To gain some more insight it often pays to simplify the situation into a simple model. A very useful model for acoustic instruments is the exciter/resonator model. In this model the instrument is roughly divided into two parts and the interaction of these two parts with each other is responsible for the resulting timbre of the instrument. This model is able to describe in a simplified way what happens in most acoustic instruments. A very good example is an acoustic guitar, where a string is used to make the body of the guitar vibrate. The string acts as the exciter and the guitar body resonance box as the resonator. The sound of only the string itself is not loud enough to be musically useful and the resonance box is used to amplify the sound. Additionally, the resonance box shapes the timbre of the sound. This model immediately explains why a sampled sound starts to sound unnatural when detuned to a new pitch, as the resonant guitar body does not change for a new pitch. So, the timbre for each note in a real world instrument is defined by how the resonant body or resonator interacts with an excitation at a certain pitch.
The traditional analog synthesizer tries to simulate this exciter/resonator model by using two separate modules that act as an excitation function and a resonator. For the excitation function an electronic sound source, named an oscillator, is used. The oscillator module is similar to the strings, reeds, etc., of acoustic instruments In its effect an oscillator provides a train of steadily repeating pulses on its output, the number of pulses per second defining the frequency. A single pulse is named a cycle and the cycle can have various forms, named the waveform. The resonating body is simulated by the use of various types of resonating filters. The sonic energy in the signal from the oscillator cannot leak away in the air in the form of sound or warmth like in an acoustic instrument, instead the flow of sonic energy is continuous when the oscillator is connected directly to the filter. As a result a synthesizer can create steady pitches with resonance effects that can sound forever. In order to create natural swells and decays an extra set of controllable amplifiers must be used to control the overall volume development of the sound. These amplifiers can be controlled by devices that generate a control signal which follows the envelope curves as described in a previous chapter. When designing sounds it is useful not only to think in electrical signals that flow from module to module, but also in terms of sonic energy that excites another module, where the energy is ‘transformed’ into timbre. Like how the sonic energy from the oscillator is actually exciting the filter in a similar way as a guitar string is exciting the body of the guitar.

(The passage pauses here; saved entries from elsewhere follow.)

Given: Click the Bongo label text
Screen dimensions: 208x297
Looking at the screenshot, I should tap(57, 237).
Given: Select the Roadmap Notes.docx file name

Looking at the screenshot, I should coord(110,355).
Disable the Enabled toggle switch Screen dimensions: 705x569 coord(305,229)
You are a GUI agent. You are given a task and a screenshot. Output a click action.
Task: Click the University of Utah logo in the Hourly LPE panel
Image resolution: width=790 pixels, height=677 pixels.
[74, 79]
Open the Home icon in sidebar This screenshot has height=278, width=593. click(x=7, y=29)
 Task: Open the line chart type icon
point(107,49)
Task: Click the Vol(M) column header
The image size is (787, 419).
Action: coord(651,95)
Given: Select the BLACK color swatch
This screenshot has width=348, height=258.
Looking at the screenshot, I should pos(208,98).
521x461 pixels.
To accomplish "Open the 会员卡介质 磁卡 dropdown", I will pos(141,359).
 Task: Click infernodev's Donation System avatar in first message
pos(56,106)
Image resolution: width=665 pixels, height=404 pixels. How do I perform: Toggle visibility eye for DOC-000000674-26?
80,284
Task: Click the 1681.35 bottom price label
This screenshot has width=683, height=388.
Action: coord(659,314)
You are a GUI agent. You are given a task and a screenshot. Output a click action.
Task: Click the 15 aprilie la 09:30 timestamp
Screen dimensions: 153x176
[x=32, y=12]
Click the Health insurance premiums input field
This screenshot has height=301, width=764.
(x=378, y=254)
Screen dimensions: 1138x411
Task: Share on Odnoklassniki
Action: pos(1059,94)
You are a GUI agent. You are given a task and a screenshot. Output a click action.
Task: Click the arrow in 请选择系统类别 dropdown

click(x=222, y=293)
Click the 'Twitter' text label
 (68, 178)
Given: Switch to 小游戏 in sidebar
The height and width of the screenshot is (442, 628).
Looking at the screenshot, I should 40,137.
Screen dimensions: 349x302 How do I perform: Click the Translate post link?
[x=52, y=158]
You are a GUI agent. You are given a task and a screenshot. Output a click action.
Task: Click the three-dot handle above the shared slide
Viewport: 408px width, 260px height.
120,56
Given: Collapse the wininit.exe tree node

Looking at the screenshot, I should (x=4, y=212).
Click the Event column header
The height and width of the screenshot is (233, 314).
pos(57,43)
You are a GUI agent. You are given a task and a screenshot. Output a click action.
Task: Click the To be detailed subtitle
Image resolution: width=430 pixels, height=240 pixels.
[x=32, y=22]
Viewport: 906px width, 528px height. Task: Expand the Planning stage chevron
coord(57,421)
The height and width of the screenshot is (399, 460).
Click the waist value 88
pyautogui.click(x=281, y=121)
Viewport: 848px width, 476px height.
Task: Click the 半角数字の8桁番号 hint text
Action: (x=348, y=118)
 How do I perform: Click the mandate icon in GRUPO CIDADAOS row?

When the exciter/resonator model is patched on a modular synthesizer, there are three modules chained in a serial way, meaning that their respective outputs will go into the input of the next module in the chain. The first module is the oscillator and its output goes into the input of the second module, the filter. Then the output of the filter goes into a third module, a controllable amplifier which is responsible for the volume envelope. The general notion is that in this model the oscillator module defines the pitch parameter, the filter defines the timbre parameter and the controllable amplifier defines the amplitude parameter. This is almost true, as the timbre parameter is actually defined by how the filter reacts on the oscillator, as in fact the timbre is created by the cooperation between the oscillator and the filter. Different waveforms for the cycles of the oscillator will excite the same filter in different ways, creating different sonic effects. So instead, one can think in terms of how the exciter/oscillator is exciting the resonator/filter and the stream of continuous sound this process creates is controlled in amplitude by the controllable amplifier. Later on in this book the advantage of thinking in this more correct way will become clear when looking at the synthesis of certain sounds in more practical detail.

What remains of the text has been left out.